I am sitting at a little desk that has become my home sooner than new homes have. I have made it mine. I learn its history and become familiar with its scratches and markings. It used to be AM’s. There is a drawer full of his stationery. I will sit that evening and empty the drawer, steal some of his stationery, give him the remaining. I will leave a post-it along with the stationery on his table. ‘Nagmani – Here is some stationary– Have at it’, says the post-it.
Next morning, the post-it has been returned to my little table, along with some corrections. ‘S
tationary Stationery’, he has written.
I click my tongue and curse spellings. He walks in and laughs at me.

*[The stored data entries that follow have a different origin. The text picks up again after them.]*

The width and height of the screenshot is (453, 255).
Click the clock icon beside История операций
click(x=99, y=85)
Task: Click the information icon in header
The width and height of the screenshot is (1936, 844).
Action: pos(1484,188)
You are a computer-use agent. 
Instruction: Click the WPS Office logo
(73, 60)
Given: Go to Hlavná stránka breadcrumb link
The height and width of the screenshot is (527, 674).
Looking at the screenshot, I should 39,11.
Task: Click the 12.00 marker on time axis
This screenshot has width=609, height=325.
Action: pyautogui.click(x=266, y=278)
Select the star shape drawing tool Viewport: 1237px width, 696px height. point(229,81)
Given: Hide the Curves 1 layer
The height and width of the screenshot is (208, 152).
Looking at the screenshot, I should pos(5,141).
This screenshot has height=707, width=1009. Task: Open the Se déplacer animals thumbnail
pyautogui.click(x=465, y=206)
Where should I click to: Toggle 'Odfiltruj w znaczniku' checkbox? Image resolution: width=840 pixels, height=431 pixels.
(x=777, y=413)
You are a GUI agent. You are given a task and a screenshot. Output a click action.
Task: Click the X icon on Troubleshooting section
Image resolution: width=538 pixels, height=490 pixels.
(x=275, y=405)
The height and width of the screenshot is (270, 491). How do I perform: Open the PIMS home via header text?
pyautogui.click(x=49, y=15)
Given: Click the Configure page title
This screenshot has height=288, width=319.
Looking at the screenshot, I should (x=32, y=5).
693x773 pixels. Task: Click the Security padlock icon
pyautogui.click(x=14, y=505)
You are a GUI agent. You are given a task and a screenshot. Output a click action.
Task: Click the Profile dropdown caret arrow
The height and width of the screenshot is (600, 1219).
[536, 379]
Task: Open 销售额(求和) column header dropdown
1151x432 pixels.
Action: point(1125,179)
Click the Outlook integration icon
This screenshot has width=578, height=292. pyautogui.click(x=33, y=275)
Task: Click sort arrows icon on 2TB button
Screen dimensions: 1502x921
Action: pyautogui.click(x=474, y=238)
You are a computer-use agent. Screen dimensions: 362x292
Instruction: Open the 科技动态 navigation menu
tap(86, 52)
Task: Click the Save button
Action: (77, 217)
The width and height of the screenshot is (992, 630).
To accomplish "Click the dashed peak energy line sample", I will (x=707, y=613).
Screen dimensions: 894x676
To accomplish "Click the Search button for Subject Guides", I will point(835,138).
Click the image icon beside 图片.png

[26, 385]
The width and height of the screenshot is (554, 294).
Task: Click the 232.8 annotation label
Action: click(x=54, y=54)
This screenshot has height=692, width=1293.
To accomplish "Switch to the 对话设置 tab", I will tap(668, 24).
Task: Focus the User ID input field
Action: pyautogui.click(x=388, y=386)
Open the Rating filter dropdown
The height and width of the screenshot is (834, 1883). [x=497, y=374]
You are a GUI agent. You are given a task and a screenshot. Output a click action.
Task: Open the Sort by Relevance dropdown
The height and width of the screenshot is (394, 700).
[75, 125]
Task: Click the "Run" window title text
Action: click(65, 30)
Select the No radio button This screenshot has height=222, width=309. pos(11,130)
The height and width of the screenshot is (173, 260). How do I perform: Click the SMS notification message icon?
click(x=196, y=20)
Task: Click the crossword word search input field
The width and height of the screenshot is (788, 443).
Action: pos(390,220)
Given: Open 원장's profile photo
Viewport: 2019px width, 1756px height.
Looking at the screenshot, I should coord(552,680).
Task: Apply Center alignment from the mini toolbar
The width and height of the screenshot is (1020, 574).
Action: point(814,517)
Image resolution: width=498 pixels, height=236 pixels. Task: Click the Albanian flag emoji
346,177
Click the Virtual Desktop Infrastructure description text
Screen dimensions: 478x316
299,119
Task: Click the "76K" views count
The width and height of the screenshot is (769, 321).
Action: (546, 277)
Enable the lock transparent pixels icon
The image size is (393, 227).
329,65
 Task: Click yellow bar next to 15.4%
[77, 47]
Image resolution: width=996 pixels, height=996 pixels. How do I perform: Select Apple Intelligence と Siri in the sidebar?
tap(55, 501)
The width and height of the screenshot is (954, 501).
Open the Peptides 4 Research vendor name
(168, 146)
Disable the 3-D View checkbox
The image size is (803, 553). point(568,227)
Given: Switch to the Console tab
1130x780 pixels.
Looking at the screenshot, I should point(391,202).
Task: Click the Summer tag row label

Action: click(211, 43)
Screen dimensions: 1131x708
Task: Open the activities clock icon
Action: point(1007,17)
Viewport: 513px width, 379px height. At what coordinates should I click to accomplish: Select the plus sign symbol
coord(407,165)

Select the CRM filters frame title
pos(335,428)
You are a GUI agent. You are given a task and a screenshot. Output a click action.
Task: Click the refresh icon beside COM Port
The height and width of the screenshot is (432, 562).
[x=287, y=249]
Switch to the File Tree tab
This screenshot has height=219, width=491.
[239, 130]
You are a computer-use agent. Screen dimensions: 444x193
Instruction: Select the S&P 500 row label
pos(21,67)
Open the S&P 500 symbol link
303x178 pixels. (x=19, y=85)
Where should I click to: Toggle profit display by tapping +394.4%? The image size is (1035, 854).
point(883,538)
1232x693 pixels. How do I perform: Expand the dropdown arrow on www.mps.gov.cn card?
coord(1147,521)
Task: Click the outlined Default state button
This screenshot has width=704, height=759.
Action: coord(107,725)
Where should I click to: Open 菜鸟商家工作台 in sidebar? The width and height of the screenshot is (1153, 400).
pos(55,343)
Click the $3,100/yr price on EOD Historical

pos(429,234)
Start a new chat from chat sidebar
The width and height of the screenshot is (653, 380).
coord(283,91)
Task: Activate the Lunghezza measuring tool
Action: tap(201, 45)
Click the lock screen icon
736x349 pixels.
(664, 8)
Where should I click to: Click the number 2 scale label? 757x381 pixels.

A few weeks later, I am having trouble with a class. I don’t know anything about East-European literature. I ask CA for help and he digs out his mammoth PhD thesis. It’s a blue spiral -bound copy. I thank him and proceed to my table. That afternoon, I will find myself sitting alone in the department. Everybody has left for class. A resounding silence calms the corners of the department and I will tell myself repeatedly that I am living the dream. I look up from my red dell notebook and pinch my arm. It’s really happening. I am in the English Department, sitting at my table and reading — preparing for a class — crying because I still can’t believe it’s happening.
This is a moment I will always go back to when I think about all the ways in which the department has changed today, these days.
There are many things about this place that will always remain deeply special to me no matter what changes in the department.
When whispers grow louder and violent these days, I think about the evenings that the department was once comforted by. AM would be at the computer, typing. CA would be at his table, having just chanced upon a new -age discovery he will continue to be baffled by for the rest of the millennium. I would be sitting at my new table by the window, trying to catch up with the moment and its force.
This was an every day sight back in the old department. I don’t get to see it these days. I can’t even listen to the faint trace of silence leaving its trails behind when it dissolves into god knows what. So much has changed since then. But the department will always be the place where I started to read and write. It still is the place I turn to, for comfort, among other things.
The history that I have with the department and the memories I have of some spectacular evenings far outweigh all the other nonsense that turns up now and then. I just need to look for the space and those evenings reappear as if they never left. I just need to look at P loitering around some corner with a book in his hand or S who comes bouncing to the department because she can’t live without it and I am convinced that the department continues to do for other people what it did for me. And that it is always open to people, even to those who attack it.